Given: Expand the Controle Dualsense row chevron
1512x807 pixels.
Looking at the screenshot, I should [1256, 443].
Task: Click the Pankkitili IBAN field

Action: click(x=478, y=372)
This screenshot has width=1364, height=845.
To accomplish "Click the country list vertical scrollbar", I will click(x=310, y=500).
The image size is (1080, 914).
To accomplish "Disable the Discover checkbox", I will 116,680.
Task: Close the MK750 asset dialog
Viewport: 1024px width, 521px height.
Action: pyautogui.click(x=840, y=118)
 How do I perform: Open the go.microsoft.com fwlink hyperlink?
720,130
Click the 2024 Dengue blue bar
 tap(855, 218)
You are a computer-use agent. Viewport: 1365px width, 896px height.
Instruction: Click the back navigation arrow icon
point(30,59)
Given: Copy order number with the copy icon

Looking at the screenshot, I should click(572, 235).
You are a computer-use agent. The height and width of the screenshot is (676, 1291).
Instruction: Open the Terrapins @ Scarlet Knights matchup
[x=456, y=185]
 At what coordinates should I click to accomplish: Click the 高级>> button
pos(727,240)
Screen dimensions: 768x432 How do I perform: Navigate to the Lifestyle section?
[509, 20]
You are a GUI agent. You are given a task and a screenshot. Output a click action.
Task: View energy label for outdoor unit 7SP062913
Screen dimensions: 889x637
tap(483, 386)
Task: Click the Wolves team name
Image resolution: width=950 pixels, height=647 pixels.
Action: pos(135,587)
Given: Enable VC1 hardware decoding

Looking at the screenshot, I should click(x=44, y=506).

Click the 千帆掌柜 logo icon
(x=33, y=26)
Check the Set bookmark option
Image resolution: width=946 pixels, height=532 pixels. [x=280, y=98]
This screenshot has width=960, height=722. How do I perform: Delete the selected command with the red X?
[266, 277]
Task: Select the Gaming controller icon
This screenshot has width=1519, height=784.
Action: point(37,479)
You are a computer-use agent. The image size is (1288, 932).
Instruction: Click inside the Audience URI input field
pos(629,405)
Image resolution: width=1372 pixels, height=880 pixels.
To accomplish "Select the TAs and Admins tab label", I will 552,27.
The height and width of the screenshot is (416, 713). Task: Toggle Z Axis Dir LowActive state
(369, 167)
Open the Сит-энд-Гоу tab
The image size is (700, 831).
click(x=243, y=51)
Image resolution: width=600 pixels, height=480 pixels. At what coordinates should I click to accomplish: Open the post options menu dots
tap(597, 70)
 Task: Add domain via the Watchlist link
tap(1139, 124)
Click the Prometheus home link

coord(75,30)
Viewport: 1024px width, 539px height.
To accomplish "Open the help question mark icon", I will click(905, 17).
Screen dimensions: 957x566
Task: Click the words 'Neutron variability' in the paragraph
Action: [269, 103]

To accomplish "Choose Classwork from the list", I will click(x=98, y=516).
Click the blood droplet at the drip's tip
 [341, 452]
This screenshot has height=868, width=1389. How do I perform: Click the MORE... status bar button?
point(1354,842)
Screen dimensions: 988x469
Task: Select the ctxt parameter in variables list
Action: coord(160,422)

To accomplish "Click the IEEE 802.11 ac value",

..........

• **What is needed**:
Please output the complete data exactly.

• **Answer for the task**:
Given: Expand the Controle Dualsense row chevron
1512x807 pixels.
Looking at the screenshot, I should [1256, 443].
Task: Click the Pankkitili IBAN field

Action: click(x=478, y=372)
This screenshot has width=1364, height=845.
To accomplish "Click the country list vertical scrollbar", I will click(x=310, y=500).
The image size is (1080, 914).
To accomplish "Disable the Discover checkbox", I will 116,680.
Task: Close the MK750 asset dialog
Viewport: 1024px width, 521px height.
Action: pyautogui.click(x=840, y=118)
 How do I perform: Open the go.microsoft.com fwlink hyperlink?
720,130
Click the 2024 Dengue blue bar
 tap(855, 218)
You are a computer-use agent. Viewport: 1365px width, 896px height.
Instruction: Click the back navigation arrow icon
point(30,59)
Given: Copy order number with the copy icon

Looking at the screenshot, I should click(572, 235).
You are a computer-use agent. The height and width of the screenshot is (676, 1291).
Instruction: Open the Terrapins @ Scarlet Knights matchup
[x=456, y=185]
 At what coordinates should I click to accomplish: Click the 高级>> button
pos(727,240)
Screen dimensions: 768x432 How do I perform: Navigate to the Lifestyle section?
[509, 20]
You are a GUI agent. You are given a task and a screenshot. Output a click action.
Task: View energy label for outdoor unit 7SP062913
Screen dimensions: 889x637
tap(483, 386)
Task: Click the Wolves team name
Image resolution: width=950 pixels, height=647 pixels.
Action: pos(135,587)
Given: Enable VC1 hardware decoding

Looking at the screenshot, I should click(x=44, y=506).

Click the 千帆掌柜 logo icon
(x=33, y=26)
Check the Set bookmark option
Image resolution: width=946 pixels, height=532 pixels. [x=280, y=98]
This screenshot has width=960, height=722. How do I perform: Delete the selected command with the red X?
[266, 277]
Task: Select the Gaming controller icon
This screenshot has width=1519, height=784.
Action: point(37,479)
You are a computer-use agent. The image size is (1288, 932).
Instruction: Click inside the Audience URI input field
pos(629,405)
Image resolution: width=1372 pixels, height=880 pixels.
To accomplish "Select the TAs and Admins tab label", I will 552,27.
The height and width of the screenshot is (416, 713). Task: Toggle Z Axis Dir LowActive state
(369, 167)
Open the Сит-энд-Гоу tab
The image size is (700, 831).
click(x=243, y=51)
Image resolution: width=600 pixels, height=480 pixels. At what coordinates should I click to accomplish: Open the post options menu dots
tap(597, 70)
 Task: Add domain via the Watchlist link
tap(1139, 124)
Click the Prometheus home link

coord(75,30)
Viewport: 1024px width, 539px height.
To accomplish "Open the help question mark icon", I will click(905, 17).
Screen dimensions: 957x566
Task: Click the words 'Neutron variability' in the paragraph
Action: [269, 103]

To accomplish "Choose Classwork from the list", I will click(x=98, y=516).
Click the blood droplet at the drip's tip
 [341, 452]
This screenshot has height=868, width=1389. How do I perform: Click the MORE... status bar button?
point(1354,842)
Screen dimensions: 988x469
Task: Select the ctxt parameter in variables list
Action: coord(160,422)

To accomplish "Click the IEEE 802.11 ac value",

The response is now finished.